For convolutions, there's a nice theorem called Convolution Theorem which states for any distributions $f$ and $g$:

$$\mathcal{F}(f(t)g(t))=\mathcal{F}(f(t)) *\mathcal{F}(g(t))$$

In this link and also this, it was found that for a 2 dimensional convolution, it is expressed as follows:

$$f(x,y) * g(x,y)=\int_{-\infty}^{\infty}\int_{-\infty}^{\infty}f(x',y')g(x-x',y-y')dx'dy'$$

So I suspect in general, an n dimensional convolution will be written as:

$$f(a_1,\dots,a_n) * g(a_1,\dots,a_n)=\int_{\mathbb{R}^n}f(a_1',\dots,a_n')g(a_1-a_1',\dots,a_n-a_n')d^na'$$

But what if I want to carry out some sort of "partial convolution", i.e.

$$?=\int_{-\infty}^{\infty}f(x',y')g(x-x')dx'\hspace{15mm}[1]$$

  1. Is there a notation in terms of $*$ for $[1]$, or generalisation of it? Or is it whenever we wrote the convolution symbol $*$, we always imply it is convolution for all the independent variables present?

For a concrete example of $[1]$, suppose I have a laser beam with Gaussian profile $\exp(-x^2)$ which passes through a rectangular slit modeled by a product of boxcar functions $\Pi_{-a,a}(x)\Pi_{-b,b}(y)$. The far field diffraction pattern produced then landed on another filter which is $\delta(y)$.

Therefore the final diffraction pattern $\phi$ after being Fourier transformed again by a lens placed behind the 2nd filter (In our optics course we use the convention such that the prefactor in the Fourier transform is $2\pi i$ thus the normalisation factor is 1), would been given as:

$$\phi(x,y)=\int_{-\infty}^{\infty}\mathcal{F}\left[\int_{-\infty}^{\infty}e^{-x^2}\Pi_{-a,a}(x-x')\Pi_{-b,b}(y)dx'\right]\delta(v')dv'$$

So question 1 was asking whether we can express the above expression in terms of $*$ thus we can apply Convolution Theorem and common Fourier transform pairs to simplify it.

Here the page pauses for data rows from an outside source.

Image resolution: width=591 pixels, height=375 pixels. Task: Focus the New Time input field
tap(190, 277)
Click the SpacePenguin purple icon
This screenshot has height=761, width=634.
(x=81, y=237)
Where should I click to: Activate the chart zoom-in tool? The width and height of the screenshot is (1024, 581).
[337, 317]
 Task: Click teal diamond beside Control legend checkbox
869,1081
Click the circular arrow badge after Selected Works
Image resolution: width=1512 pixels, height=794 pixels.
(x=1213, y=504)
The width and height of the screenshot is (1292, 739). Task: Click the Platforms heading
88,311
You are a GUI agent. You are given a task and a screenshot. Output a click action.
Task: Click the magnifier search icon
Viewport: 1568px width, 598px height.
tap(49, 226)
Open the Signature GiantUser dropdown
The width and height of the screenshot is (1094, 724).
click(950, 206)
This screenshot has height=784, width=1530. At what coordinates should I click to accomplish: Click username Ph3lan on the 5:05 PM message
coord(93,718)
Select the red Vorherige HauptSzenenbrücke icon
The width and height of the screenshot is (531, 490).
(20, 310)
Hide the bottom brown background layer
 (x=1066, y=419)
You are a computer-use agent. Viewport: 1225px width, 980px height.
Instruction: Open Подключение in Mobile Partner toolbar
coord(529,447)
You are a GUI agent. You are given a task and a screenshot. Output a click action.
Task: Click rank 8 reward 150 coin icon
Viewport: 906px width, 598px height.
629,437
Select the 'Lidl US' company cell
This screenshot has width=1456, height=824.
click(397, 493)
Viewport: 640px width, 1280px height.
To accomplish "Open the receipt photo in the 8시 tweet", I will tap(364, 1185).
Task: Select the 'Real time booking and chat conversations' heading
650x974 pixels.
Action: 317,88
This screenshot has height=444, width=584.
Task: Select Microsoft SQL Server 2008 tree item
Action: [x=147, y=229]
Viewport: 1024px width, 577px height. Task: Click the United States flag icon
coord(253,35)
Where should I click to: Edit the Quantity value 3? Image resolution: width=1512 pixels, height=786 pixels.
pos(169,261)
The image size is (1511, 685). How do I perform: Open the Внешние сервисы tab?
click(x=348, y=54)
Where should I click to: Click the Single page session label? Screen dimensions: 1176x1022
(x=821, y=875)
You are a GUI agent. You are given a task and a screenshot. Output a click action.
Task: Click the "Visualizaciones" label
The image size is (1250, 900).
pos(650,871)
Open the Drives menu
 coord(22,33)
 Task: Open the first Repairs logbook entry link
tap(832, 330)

For question 2, we know that if some 2 variable distributions $k$ and $l$ are separable, then there is a relation between convolution and multiplication

$$k(x)*l(y)=k(x)l(y)$$

But I am having some trouble try to convince myself by proving it for the following case:

$$e^{-x^2}*\delta(y)=\int_{-\infty}^{\infty}\int_{-\infty}^{\infty}e^{-x'^2}\delta(y-x'-y')dx'dy'$$ $$=\int_{-\infty}^{\infty}e^{-x'^2}\delta(x')dx'=e^{-0^2}=1$$ $$\color{red}{\neq e^{-x^2}\delta(y)}$$

  1. What kind of rigorous treatment on distributions that was missing in the above physical usage (possibly abuse of notation) that can help rectify the problem highlighted in red?